[tip: sched/core] sched: Account number of SCHED_IDLE entities on each cfs_rq

From: tip-bot2 for Josh Don
Date: Tue Oct 05 2021 - 10:13:49 EST


The following commit has been merged into the sched/core branch of tip:

Commit-ID: a480addecc0d89c200ec0b41da62ae8ceddca8d7
Gitweb: https://git.kernel.org/tip/a480addecc0d89c200ec0b41da62ae8ceddca8d7
Author: Josh Don <joshdon@xxxxxxxxxx>
AuthorDate: Thu, 19 Aug 2021 18:04:01 -07:00
Committer: Peter Zijlstra <peterz@xxxxxxxxxxxxx>
CommitterDate: Tue, 05 Oct 2021 15:51:36 +02:00

sched: Account number of SCHED_IDLE entities on each cfs_rq

Adds cfs_rq->idle_nr_running, which accounts the number of idle entities
directly enqueued on the cfs_rq.

Signed-off-by: Josh Don <joshdon@xxxxxxxxxx>
Signed-off-by: Peter Zijlstra (Intel) <peterz@xxxxxxxxxxxxx>
Reviewed-by: Vincent Guittot <vincent.guittot@xxxxxxxxxx>
Link: https://lore.kernel.org/r/20210820010403.946838-3-joshdon@xxxxxxxxxx
---
kernel/sched/debug.c | 2 ++
kernel/sched/fair.c | 25 ++++++++++++++++++++++++-
kernel/sched/sched.h | 1 +
3 files changed, 27 insertions(+), 1 deletion(-)

diff --git a/kernel/sched/debug.c b/kernel/sched/debug.c
index 17a653b..2e5fdd9 100644
--- a/kernel/sched/debug.c
+++ b/kernel/sched/debug.c
@@ -614,6 +614,8 @@ void print_cfs_rq(struct seq_file *m, int cpu, struct cfs_rq *cfs_rq)
cfs_rq->nr_spread_over);
SEQ_printf(m, " .%-30s: %d\n", "nr_running", cfs_rq->nr_running);
SEQ_printf(m, " .%-30s: %d\n", "h_nr_running", cfs_rq->h_nr_running);
+ SEQ_printf(m, " .%-30s: %d\n", "idle_nr_running",
+ cfs_rq->idle_nr_running);
SEQ_printf(m, " .%-30s: %d\n", "idle_h_nr_running",
cfs_rq->idle_h_nr_running);
SEQ_printf(m, " .%-30s: %ld\n", "load", cfs_rq->load.weight);
diff --git a/kernel/sched/fair.c b/kernel/sched/fair.c
index 6cc958e..9c78c16 100644
--- a/kernel/sched/fair.c
+++ b/kernel/sched/fair.c
@@ -2995,6 +2995,8 @@ account_entity_enqueue(struct cfs_rq *cfs_rq, struct sched_entity *se)
}
#endif
cfs_rq->nr_running++;
+ if (se_is_idle(se))
+ cfs_rq->idle_nr_running++;
}

static void
@@ -3008,6 +3010,8 @@ account_entity_dequeue(struct cfs_rq *cfs_rq, struct sched_entity *se)
}
#endif
cfs_rq->nr_running--;
+ if (se_is_idle(se))
+ cfs_rq->idle_nr_running--;
}

/*
@@ -5577,6 +5581,17 @@ static int sched_idle_rq(struct rq *rq)
rq->nr_running);
}

+/*
+ * Returns true if cfs_rq only has SCHED_IDLE entities enqueued.
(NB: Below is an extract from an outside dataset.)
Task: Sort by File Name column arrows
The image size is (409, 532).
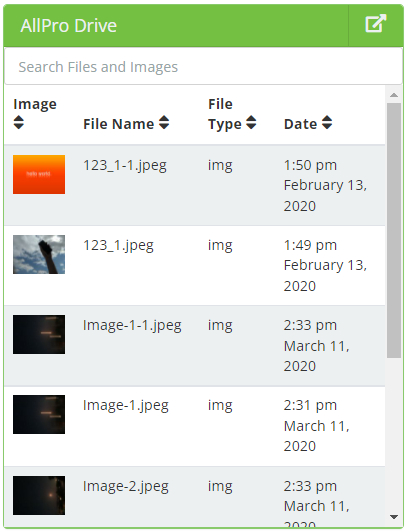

Note the use
+ * of idle_nr_running, which does not consider idle descendants of normal
+ * entities.
+ */
+static bool sched_idle_cfs_rq(struct cfs_rq *cfs_rq)
+{
+ return cfs_rq->nr_running &&
+ cfs_rq->nr_running == cfs_rq->idle_nr_running;
+}
+
#ifdef CONFIG_SMP
static int sched_idle_cpu(int cpu)
{
@@ -11575,7 +11590,7 @@ int sched_group_set_idle(struct task_group *tg, long idle)
for_each_possible_cpu(i) {
struct rq *rq = cpu_rq(i);
struct sched_entity *se = tg->se[i];
- struct cfs_rq *grp_cfs_rq = tg->cfs_rq[i];
+ struct cfs_rq *parent_cfs_rq, *grp_cfs_rq = tg->cfs_rq[i];
bool was_idle = cfs_rq_is_idle(grp_cfs_rq);
long idle_task_delta;
struct rq_flags rf;
@@ -11586,6 +11601,14 @@ int sched_group_set_idle(struct task_group *tg, long idle)
if (WARN_ON_ONCE(was_idle == cfs_rq_is_idle(grp_cfs_rq)))
goto next_cpu;

+ if (se->on_rq) {
+ parent_cfs_rq = cfs_rq_of(se);
+ if (cfs_rq_is_idle(grp_cfs_rq))
+ parent_cfs_rq->idle_nr_running++;
+ else
+ parent_cfs_rq->idle_nr_running--;
+ }
+
idle_task_delta = grp_cfs_rq->h_nr_running -
grp_cfs_rq->idle_h_nr_running;
if (!cfs_rq_is_idle(grp_cfs_rq))
diff --git a/kernel/sched/sched.h b/kernel/sched/sched.h
index 1fec313..f2965b5 100644
--- a/kernel/sched/sched.h
+++ b/kernel/sched/sched.h
@@ -530,6 +530,7 @@ struct cfs_rq {
struct load_weight load;
unsigned int nr_running;
unsigned int h_nr_running; /* SCHED_{NORMAL,BATCH,IDLE} */
+ unsigned int idle_nr_running; /* SCHED_IDLE */
unsigned int idle_h_nr_running; /* SCHED_IDLE */

u64 exec_clock;